==== TEXT TO READ

This is something that I wrote in April 2012, when for a few weeks some socialist groups in the UK were anticipating sweeping victories by Galloway's Respect and also the French Parti de Gauche:
The Menace of Reformism
The victory of George’
Galloway’s Respect Party was a bolt from the blue for the elites of
Britain. Establishment pundits were quick to fall back on the
stereotypical talking points: extremist, cat impersonating, cigar
chomping ideologue. They were quicker still to skip over any meaningful
analysis of this event, declaring that his victory had no wider
ramifications. As with the summer riots and the financial
crisis, critical analysis is the kryptonite of the ruling classes; it
is unthinkable that there is some kind of systemic flaw in capitalism,
merely glitches to be managed. In France, the luminaries of the large
parties; the Parti Socialiste and the Union pour un Mouvement Populaire
must be similarly confused by the thumping progress of Melenchon’s
underdog, the Parti de Gauche, which is rattling the cage, evoking the
French revolution and denouncing the EU as a technocratic institution
corrupted by neoliberalism beyond redemption. The steady progress of the
Green Party can be seen as a further aspect of this trend.
As austerity grinds ever onward and the
economy flat lines, glossy new political parties emerge that pledge to
change everything via reform of the present system. In a world of
collapsing regimes, financial crisis and historic levels of inequality,
people can be forgiven for seeking to reform the system. However, there
is a significant yet oft ignored risk that reformist political parties
can do more harm than good. Historical examples of this are ample; the
German supposed socialist Ebert working in concert with the paramilitary
Freikorps to crush the workers uprisings in 1919 or the Labour
government of 70’s that promised to “squeeze the rich until the pips
squeak” yet in reality initiated crippling real wage cuts. For a
contemporary example of betrayal by a reformist party, look no further
than the Liberal Democrats, who made shiny-eyed promises to remove
tuition fees in the 2010 general election, only to jump into bed with
the Conservatives, forming a government with no mandate and completely
abandoning their manifesto, most notably increasing tuition fees rather
than abolishing them.

========

* **WORK TO DO**:
a – According to the essay on reformism, what did the Liberal Democrats promise in the 2010 general election?
b – List every political party named in the essay on reformism.
c – Write the next part of the essay on reformism, continuing after its last sentence.

==== DATASET SECTION

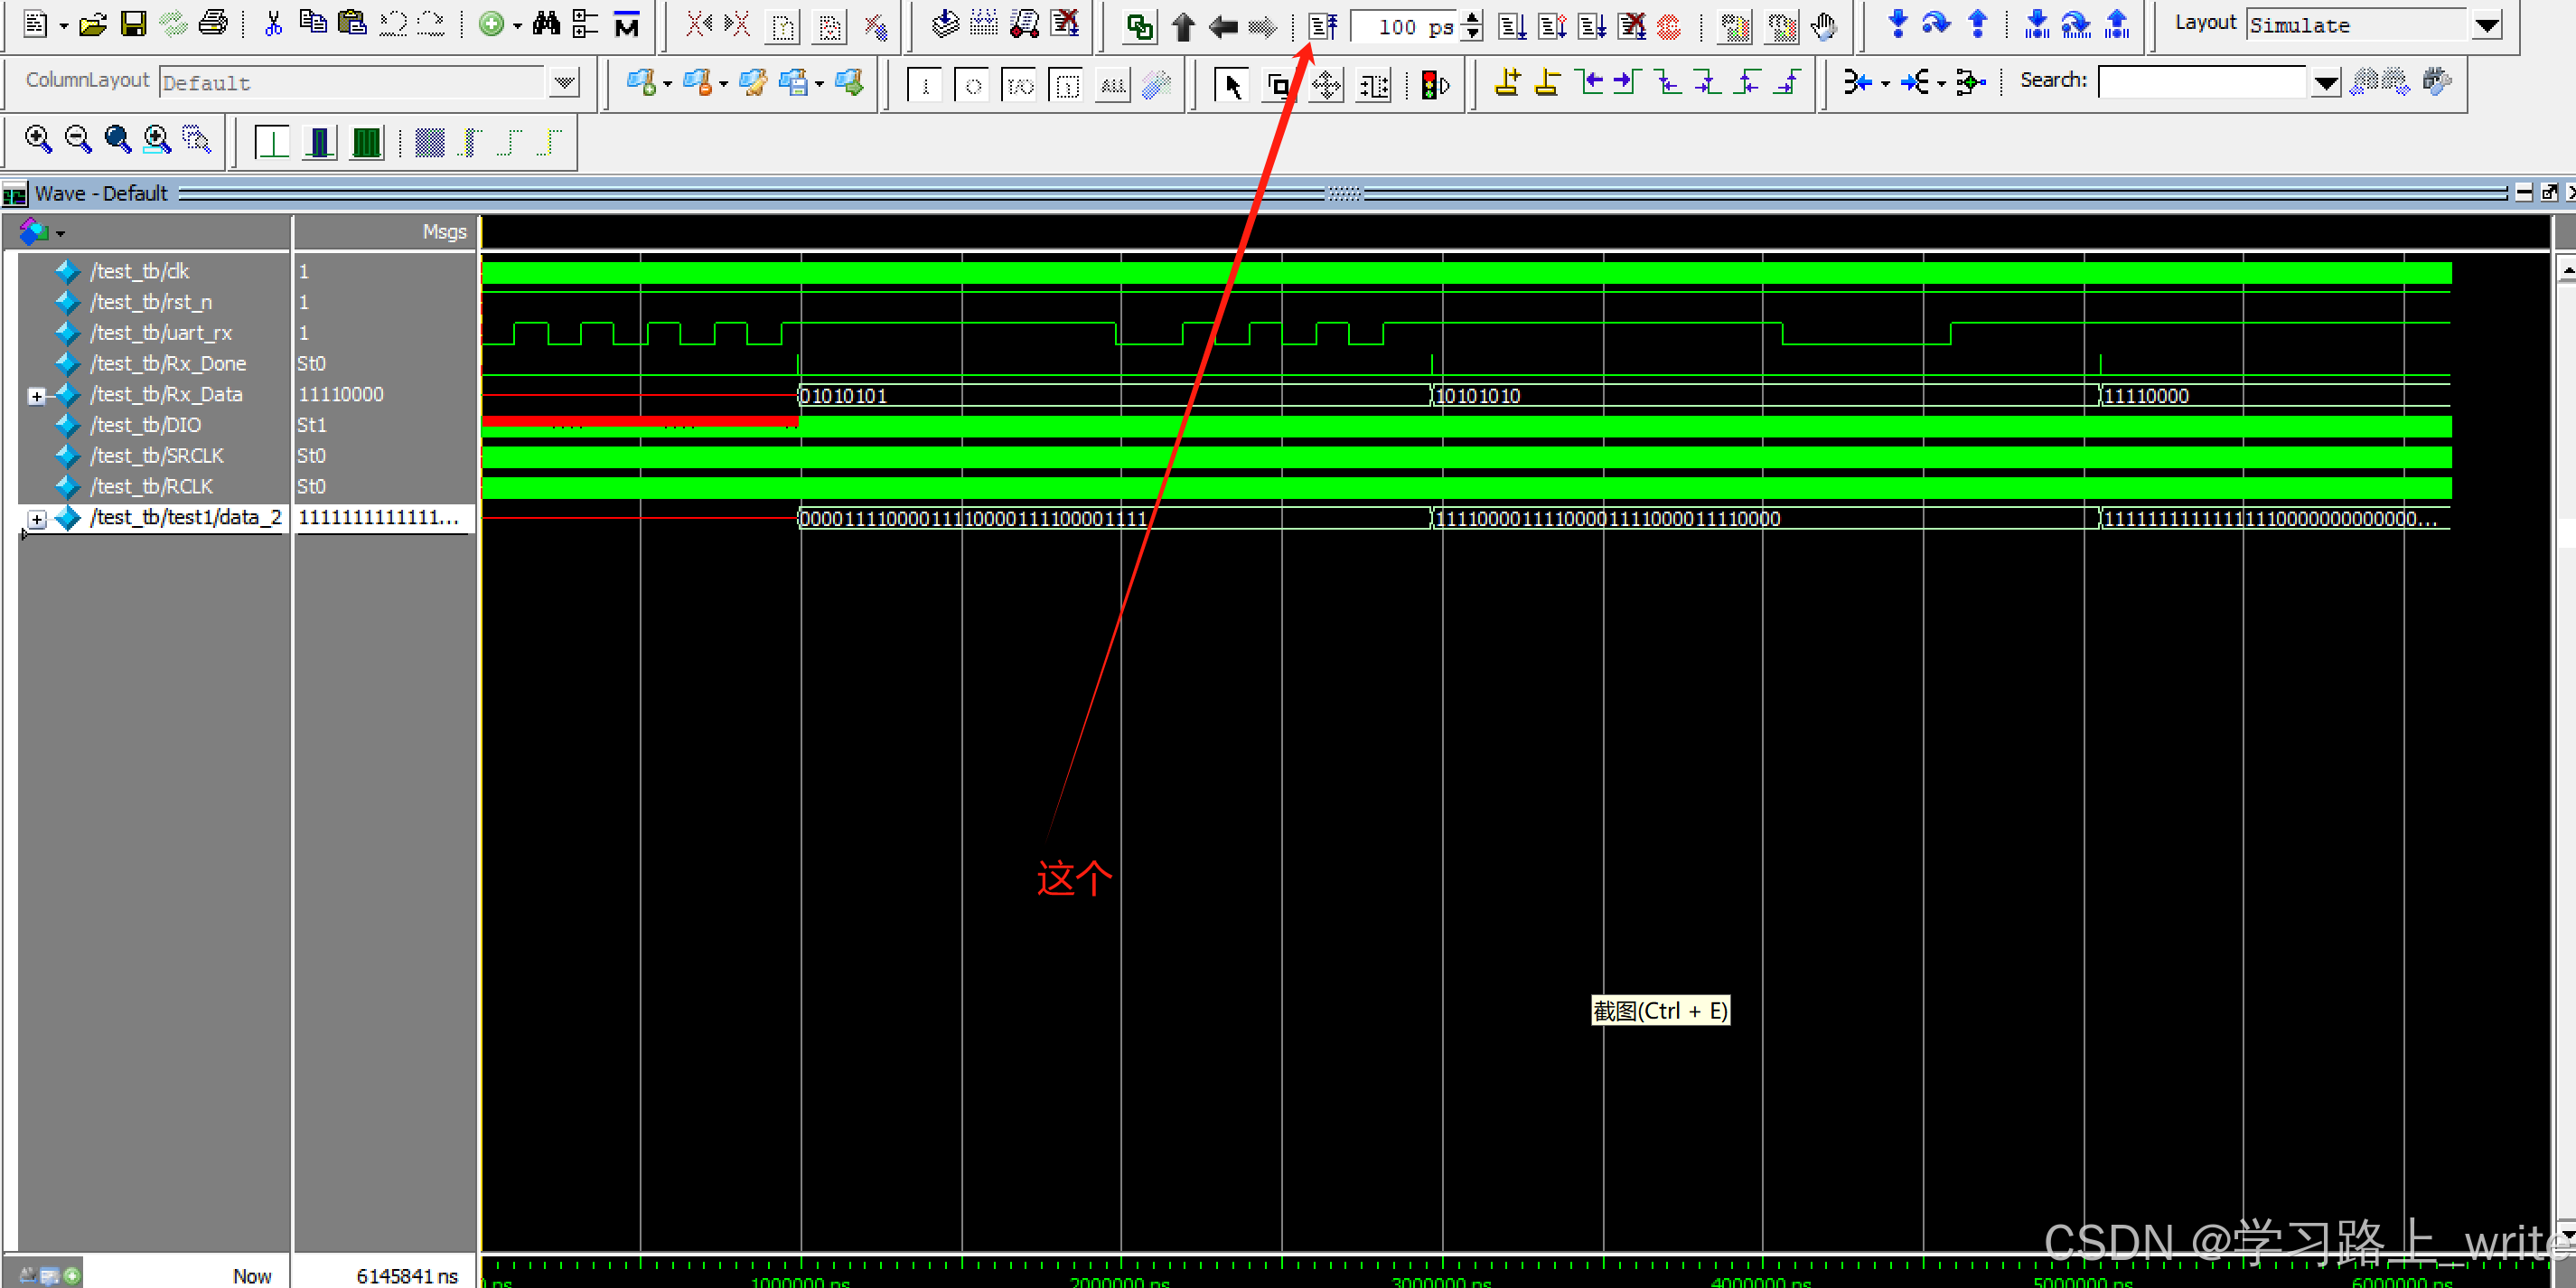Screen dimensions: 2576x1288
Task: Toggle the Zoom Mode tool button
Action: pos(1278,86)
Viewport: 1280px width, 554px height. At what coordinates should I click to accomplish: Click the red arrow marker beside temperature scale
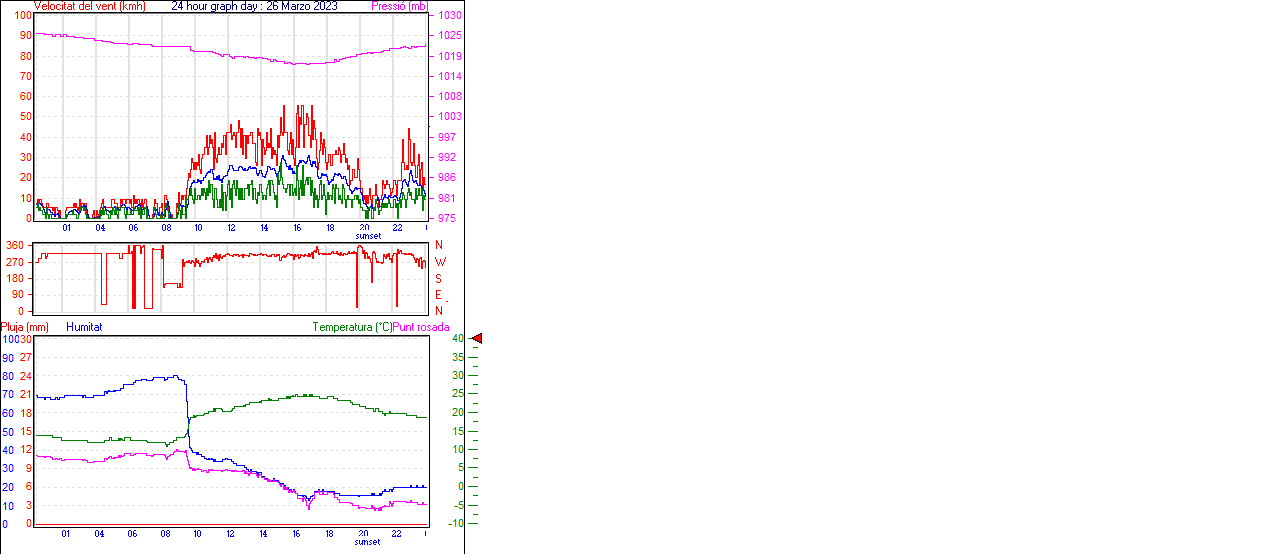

========

* **RESPONSES TO THE EXERCISE**:
a – They promised to remove tuition fees.

b – Respect Party, Parti de Gauche, Parti Socialiste, Union pour un Mouvement Populaire, Green Party, Labour, Liberal Democrats, Conservatives

c –
As well as running the real risk of major U
turns, entrusting meaningful change to political parties working through
parliamentary process alone shows a grave misunderstanding of the
nature of political power and agency. In capitalist democracies, power
is exercised by the judiciary, the police, the local authorities,
religious bodies, trade unions and the great multitude of organisations
that make up civil society. As well as this there is the power of the
capitalists; media giants such as News Corporation that command
newspapers, television channels and major news websites, fossil fuel
giants that symbiotically support state infrastructure and global
finance houses that crash economies from time to time. Deeper and
broader movements that harness wider social processes are needed to
challenge these institutions; the power of Parliament alone will not
suffice. For Europeans this is especially relevant in the light of the
growing involvement of supra-national pan-European institutions in
propping up the Euro at the expense of national sovereignty, which is
considered as an anachronistic hindrance at best by the likes of the ECB
and the IMF. When the then Greek Prime Minister George Papandreou
proposed a referendum on the need for EU bailouts in Greece, he was
savaged from all sides, and the democratic move was derided as
“irresponsible” as it threatened the markets. Papandreou was rapidly
replaced, and this trend has been mirrored across the EU as the banks
and the state merge even further.
The shallowness of reformism can be further
illustrated by the inane process that drives it: what more do people
expect from rallying people for a ceremony of mass box ticking? The
simple act of choosing one of many parties, and possibly canvassing and
rallies for the chosen disciples, then the victorious party occupies its
offices, slotting into pre-defined jobs, institutions and processes. A
very limited form of politics indeed. During times of real upheaval and
revolutionary change nothing goes unchallenged. George Orwell writes of
his experience during the Spanish civil war that “Every shop
and cafe had an inscription saying that it had been collectivized; even
the bootblacks had been collectivized and their boxes painted red and
black. Waiters and shop-walkers looked you in the face and treated you
as an equal. Servile and even ceremonial forms of speech had temporarily
disappeared. Nobody said ‘Senior’ or ‘Don’ or even ‘Usted’; everyone
called everyone else ‘Comrade’ and ‘Thou’, and said ‘Salud!’ instead of
‘Buenos dias’. Tipping was forbidden by law; almost my first experience
was receiving a lecture from a hotel manager for trying to tip a
lift-boy. There were no private motor-cars, they had all been
commandeered, and all the trams and taxis and much of the other
transport were painted red and black. The revolutionary posters were
everywhere, flaming from the walls in clean reds and blues that made the
few remaining advertisements look like daubs of mud.”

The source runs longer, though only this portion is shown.